Student action around the country shows the rising frustration of the youth.
THE government is struggling to convince our youth that discussions with authorities are more effective in addressing their problems than the tried and tested method of mass action.
In the latest development, the Gauteng branch of the Congress of South African Students (Cosas) is threatening mass action and boycotts to ”push the [education] department to make sure that township schools have resources”. So says Cosas Gauteng chairperson, Gift Vukela. ”If the MEC [Ignatius Jacobs] doesn’t understand our position, we’re going to take action and march to the department with a memorandum,” says Vukela. ”It would be during school hours. If then our demands are not considered we’re going to each and every school [in Gauteng] and we’re going to hold a boycott in each and every school.”
Gauteng Department of Education (GDE) representative Tsepo Mathodlana says the process of redress is underway, and argues that ”In the democratic dispensation that we’re in, Cosas should raise their concerns through the right channels.”
Relations between the National Department of Education and student organisations have also soured considerably in the wake of student violence in Alexandra, Gauteng, and what Minister of Education Kader Asmal has termed ”mindless gangsterism” in the ranks of Cosas and the Pan African Students Organisation (Paso) in Kwathema, Gauteng.
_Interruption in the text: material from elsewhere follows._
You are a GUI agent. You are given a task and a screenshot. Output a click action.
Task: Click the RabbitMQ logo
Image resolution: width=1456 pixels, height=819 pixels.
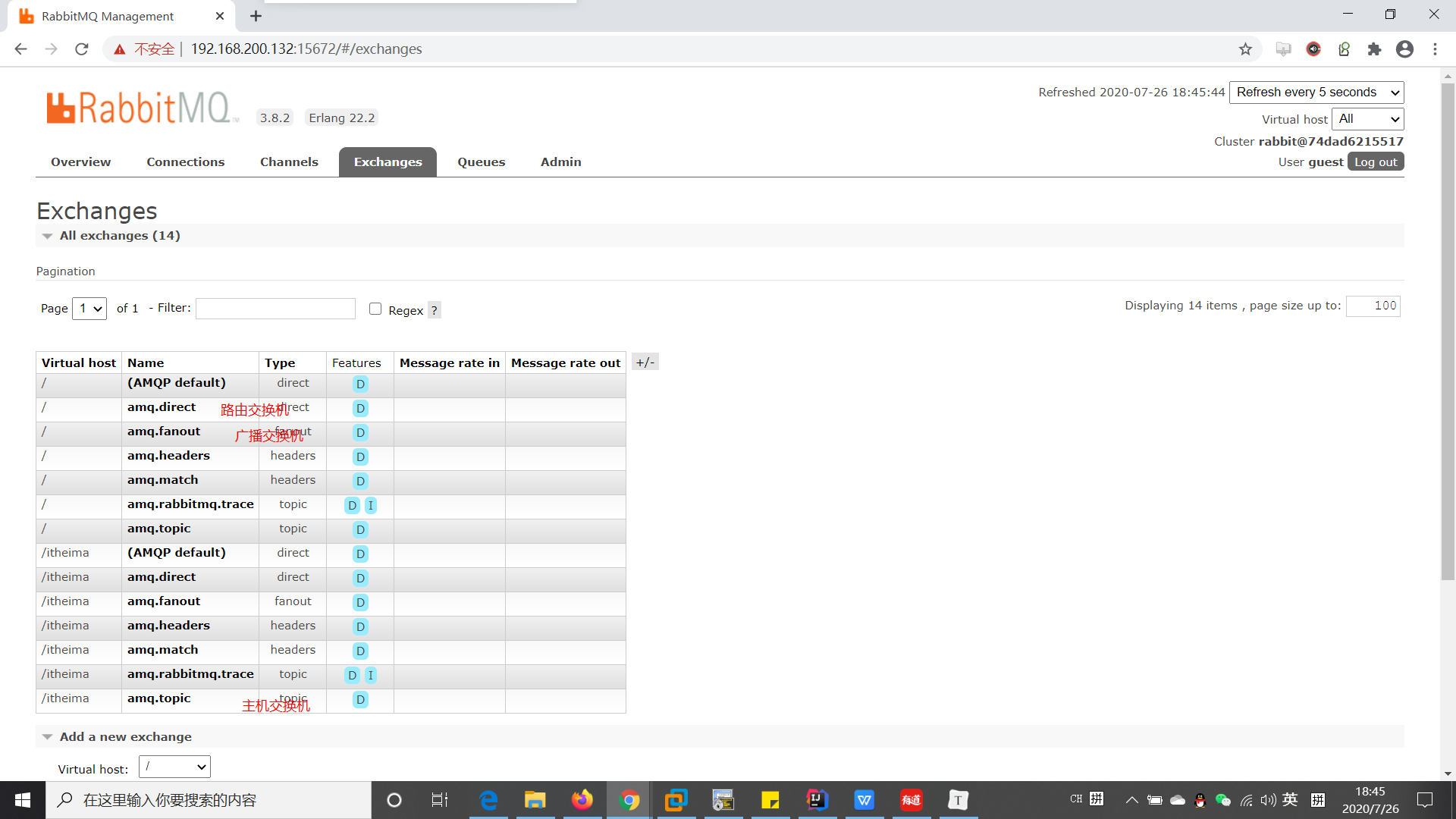coord(141,108)
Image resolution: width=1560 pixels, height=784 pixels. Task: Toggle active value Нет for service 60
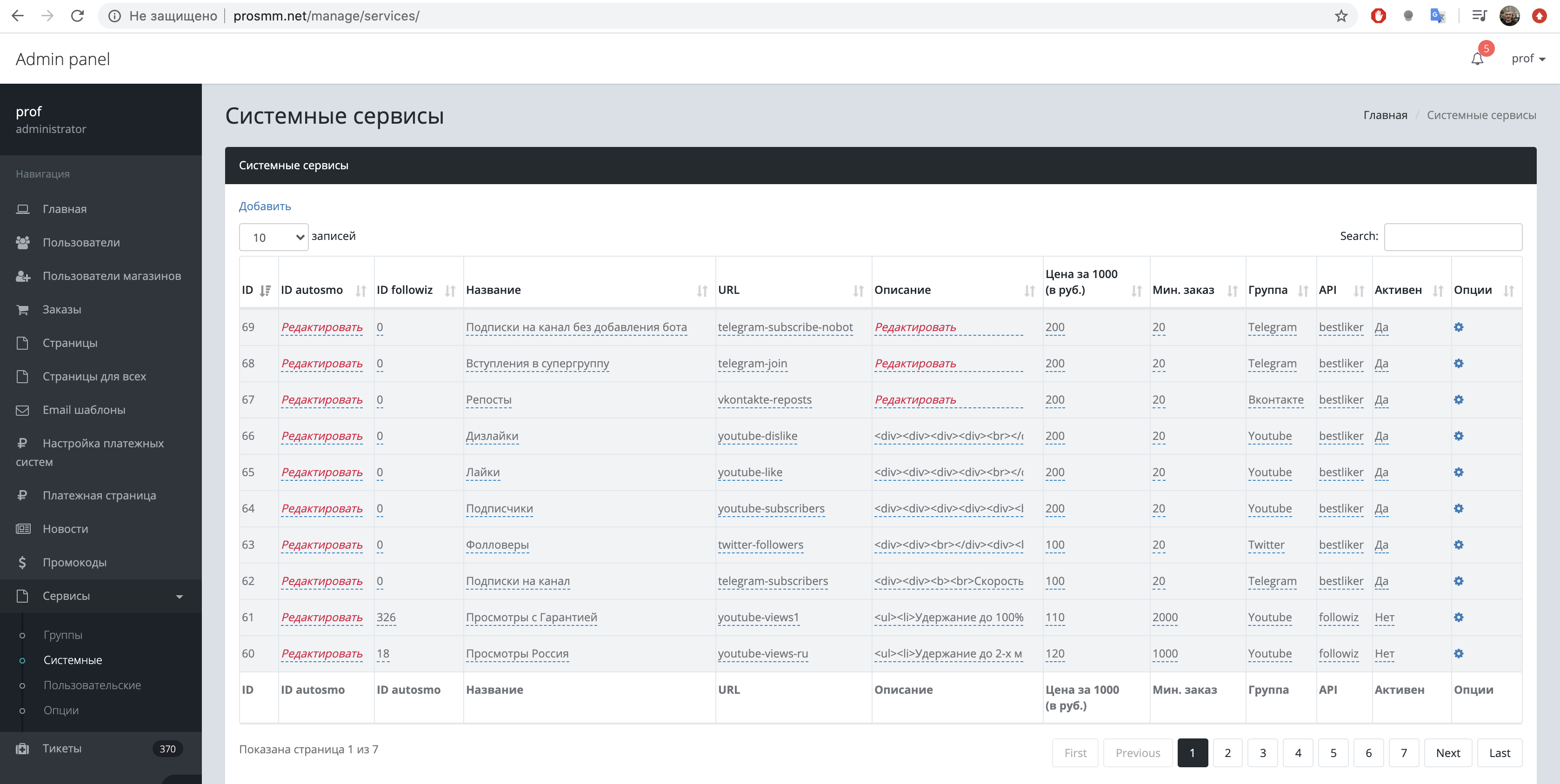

The minister’s representative Bheki Khumalo says, ”Asmal is not prepared to talk to political organisations in Kwathema until such time as the situation improves.”
However, national president of Cosas, Lebogang Maile, insists that, ”There is no problem between ourselves and Paso, even in Kwathema. That problem has long been resolved. The problem is that gangsters are ganging up against student activists. The minister does not have an understanding of the real problem.”
A breakdown in communication is also evident more generally. While Khumalo insists that Cosas has failed to arrive at more than one meeting with the minister, Maile claims: ”We’ve tried to engage with Asmal, but he’s never availed himself for debate.” Maile adds that ”I think generally Asmal is a good comrade and minister, but he lacks two things: listening and understanding.”
No matter whose version is correct, at present the views of students and education officials are so far apart that they practically occupy different realities. And events in other parts of the country point to the fact that student bodies are yet to move on from the struggle tactics of their predecessors. One example of mass protest action recently being used successfully to meet student demands was in Mpumalanga, where students from Mayibuye High school marched to the circuit offices demanding 405 chairs. A representative for the students, Fana Maasina, was quoted in a press report as saying: ”This is the only language the government officials understand, especially those from the previous government, because they’re used to making empty promises.”
Khumalo’s view is that, ”We are not slaves anymore that we have to revolt. We must use the democratic structures that are there. We have to build a culture of democracy.”
— The Teacher/Mail & Guardian, July 24, 2000.